* _GIVEN TASK_
In the listing, change "screenshot" to "screen capture" in the lines starting at the one containing "The height and width of the screenshot is (819, 1456). Find" and ending at the one containing "coordinates (217, 103).". Give those lines again with nothing else altered.

* _Click-target data_
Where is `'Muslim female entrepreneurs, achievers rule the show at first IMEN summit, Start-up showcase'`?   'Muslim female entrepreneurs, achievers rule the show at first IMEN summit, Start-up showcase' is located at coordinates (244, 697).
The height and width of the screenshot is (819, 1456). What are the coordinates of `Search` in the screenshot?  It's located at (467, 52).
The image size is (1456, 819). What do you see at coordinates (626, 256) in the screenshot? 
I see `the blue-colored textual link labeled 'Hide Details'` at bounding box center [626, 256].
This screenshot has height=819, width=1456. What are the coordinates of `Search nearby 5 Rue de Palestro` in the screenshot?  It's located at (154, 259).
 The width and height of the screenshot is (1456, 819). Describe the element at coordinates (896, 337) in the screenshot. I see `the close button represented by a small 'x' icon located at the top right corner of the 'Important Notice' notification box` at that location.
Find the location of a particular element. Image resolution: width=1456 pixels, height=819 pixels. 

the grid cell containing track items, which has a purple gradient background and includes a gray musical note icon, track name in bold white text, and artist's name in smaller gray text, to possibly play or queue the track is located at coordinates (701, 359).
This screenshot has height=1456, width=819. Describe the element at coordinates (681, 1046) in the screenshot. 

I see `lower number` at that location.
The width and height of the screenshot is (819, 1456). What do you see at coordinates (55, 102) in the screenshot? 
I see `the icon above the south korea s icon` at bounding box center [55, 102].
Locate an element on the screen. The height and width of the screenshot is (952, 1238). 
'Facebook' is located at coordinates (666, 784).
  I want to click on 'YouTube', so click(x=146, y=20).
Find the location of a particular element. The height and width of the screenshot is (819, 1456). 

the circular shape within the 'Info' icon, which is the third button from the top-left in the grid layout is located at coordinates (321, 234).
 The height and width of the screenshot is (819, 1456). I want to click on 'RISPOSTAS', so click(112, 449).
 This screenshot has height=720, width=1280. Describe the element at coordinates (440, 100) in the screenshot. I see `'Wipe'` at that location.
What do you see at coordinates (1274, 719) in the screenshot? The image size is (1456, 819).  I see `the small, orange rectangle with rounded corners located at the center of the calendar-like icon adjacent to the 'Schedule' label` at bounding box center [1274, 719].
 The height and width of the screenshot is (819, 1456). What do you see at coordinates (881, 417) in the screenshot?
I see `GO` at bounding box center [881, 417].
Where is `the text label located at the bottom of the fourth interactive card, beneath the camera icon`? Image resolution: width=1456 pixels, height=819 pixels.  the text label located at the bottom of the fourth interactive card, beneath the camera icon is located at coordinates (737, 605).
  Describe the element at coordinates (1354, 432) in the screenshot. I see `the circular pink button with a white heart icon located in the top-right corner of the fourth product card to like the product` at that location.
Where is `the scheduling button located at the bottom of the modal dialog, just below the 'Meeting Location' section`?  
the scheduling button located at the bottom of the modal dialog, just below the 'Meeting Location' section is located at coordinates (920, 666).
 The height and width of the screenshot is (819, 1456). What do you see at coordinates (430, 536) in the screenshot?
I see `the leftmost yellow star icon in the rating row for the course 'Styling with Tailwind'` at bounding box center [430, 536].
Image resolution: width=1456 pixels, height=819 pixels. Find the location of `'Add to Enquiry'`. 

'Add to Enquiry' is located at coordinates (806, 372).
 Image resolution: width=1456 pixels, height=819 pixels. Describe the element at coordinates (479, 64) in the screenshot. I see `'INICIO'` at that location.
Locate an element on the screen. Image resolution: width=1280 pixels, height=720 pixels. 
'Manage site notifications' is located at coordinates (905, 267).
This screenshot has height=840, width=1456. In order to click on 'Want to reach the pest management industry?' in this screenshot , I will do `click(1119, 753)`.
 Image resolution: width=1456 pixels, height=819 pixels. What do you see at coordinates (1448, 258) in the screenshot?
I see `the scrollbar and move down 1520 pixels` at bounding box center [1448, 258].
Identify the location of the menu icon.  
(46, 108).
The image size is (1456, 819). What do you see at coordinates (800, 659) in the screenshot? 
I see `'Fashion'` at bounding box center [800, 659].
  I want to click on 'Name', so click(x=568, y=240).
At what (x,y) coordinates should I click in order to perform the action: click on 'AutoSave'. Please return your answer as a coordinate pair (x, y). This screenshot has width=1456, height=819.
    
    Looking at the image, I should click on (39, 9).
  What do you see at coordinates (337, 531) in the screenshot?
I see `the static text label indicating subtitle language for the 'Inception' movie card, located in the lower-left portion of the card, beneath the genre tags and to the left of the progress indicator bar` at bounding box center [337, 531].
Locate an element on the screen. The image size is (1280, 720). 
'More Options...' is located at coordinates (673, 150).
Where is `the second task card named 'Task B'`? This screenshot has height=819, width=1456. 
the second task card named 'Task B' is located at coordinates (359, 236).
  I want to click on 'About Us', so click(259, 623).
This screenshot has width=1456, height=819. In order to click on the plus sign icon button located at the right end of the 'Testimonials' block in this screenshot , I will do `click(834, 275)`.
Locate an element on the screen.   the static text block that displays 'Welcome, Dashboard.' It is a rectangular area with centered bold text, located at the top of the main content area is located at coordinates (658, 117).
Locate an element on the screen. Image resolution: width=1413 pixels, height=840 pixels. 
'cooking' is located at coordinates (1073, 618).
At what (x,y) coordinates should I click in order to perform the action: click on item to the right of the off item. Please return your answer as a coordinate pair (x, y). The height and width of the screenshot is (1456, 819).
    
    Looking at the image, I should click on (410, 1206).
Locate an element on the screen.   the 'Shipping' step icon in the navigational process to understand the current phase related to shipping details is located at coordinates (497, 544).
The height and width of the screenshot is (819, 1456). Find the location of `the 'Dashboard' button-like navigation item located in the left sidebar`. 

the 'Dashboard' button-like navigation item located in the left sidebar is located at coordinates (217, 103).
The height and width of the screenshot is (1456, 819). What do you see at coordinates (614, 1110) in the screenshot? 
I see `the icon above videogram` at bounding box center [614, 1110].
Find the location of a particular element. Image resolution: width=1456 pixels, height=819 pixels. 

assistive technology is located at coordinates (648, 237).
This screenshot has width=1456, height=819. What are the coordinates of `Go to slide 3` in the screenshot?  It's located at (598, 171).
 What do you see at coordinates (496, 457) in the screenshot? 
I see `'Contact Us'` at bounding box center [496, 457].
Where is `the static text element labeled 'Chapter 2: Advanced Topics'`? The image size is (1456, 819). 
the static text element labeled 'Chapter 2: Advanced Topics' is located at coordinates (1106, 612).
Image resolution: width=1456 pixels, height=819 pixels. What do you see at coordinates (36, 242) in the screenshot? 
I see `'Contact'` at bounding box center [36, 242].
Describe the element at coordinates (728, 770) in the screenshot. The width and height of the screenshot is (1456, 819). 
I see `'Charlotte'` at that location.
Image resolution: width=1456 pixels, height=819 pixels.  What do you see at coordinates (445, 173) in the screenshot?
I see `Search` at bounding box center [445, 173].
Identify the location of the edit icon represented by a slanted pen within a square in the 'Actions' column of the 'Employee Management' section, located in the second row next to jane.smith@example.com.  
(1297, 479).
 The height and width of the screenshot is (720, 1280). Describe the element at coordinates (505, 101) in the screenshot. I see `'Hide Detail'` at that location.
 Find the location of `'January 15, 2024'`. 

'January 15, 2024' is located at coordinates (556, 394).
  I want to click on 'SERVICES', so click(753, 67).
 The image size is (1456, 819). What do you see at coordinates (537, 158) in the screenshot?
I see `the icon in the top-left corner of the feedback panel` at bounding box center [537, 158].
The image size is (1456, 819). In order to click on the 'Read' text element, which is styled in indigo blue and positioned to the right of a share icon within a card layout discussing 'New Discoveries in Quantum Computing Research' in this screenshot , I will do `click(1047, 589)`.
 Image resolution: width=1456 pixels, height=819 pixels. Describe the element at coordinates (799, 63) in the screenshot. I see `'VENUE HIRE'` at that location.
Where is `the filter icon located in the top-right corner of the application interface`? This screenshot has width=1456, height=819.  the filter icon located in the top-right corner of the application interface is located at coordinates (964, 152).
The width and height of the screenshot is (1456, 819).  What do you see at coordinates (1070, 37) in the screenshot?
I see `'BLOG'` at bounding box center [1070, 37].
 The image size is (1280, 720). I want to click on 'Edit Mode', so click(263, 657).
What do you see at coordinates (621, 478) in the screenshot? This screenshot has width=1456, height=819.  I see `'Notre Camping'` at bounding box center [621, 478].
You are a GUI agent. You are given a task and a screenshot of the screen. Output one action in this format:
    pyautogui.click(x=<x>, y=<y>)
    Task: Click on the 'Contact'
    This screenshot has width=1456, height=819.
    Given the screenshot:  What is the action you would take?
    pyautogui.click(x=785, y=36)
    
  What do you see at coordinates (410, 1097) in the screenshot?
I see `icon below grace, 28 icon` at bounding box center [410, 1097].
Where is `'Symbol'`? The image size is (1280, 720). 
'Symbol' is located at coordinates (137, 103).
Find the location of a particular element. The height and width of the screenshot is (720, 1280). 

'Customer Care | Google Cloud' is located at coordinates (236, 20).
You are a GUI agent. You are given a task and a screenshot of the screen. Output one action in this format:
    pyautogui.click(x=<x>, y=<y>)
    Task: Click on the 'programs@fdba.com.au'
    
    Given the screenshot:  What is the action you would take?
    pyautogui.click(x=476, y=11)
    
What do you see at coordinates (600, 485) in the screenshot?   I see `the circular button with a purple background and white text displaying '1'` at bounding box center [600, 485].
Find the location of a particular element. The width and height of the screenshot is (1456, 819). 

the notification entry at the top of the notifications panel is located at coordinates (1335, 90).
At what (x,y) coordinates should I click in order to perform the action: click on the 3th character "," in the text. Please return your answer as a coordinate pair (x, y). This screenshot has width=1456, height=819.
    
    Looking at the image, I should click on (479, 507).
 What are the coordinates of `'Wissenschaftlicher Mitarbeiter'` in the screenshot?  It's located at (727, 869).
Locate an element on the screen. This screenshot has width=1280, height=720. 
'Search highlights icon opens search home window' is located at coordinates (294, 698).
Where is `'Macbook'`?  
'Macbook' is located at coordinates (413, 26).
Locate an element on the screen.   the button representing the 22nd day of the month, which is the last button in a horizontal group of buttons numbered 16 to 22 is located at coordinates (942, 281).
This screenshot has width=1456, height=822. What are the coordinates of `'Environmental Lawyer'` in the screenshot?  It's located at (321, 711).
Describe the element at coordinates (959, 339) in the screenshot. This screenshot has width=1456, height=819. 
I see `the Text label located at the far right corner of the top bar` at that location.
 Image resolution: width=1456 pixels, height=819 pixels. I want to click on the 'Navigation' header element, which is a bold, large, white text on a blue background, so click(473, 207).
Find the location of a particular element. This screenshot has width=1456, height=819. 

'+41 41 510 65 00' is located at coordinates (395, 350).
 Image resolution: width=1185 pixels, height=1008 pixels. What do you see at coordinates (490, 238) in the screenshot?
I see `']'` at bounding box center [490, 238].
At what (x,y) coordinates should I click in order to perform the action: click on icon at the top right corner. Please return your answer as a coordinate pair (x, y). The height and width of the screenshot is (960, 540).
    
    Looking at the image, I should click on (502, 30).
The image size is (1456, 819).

* _REPLY_
The height and width of the screen capture is (819, 1456). Find the location of `the 'Dashboard' button-like navigation item located in the left sidebar`. 

the 'Dashboard' button-like navigation item located in the left sidebar is located at coordinates (217, 103).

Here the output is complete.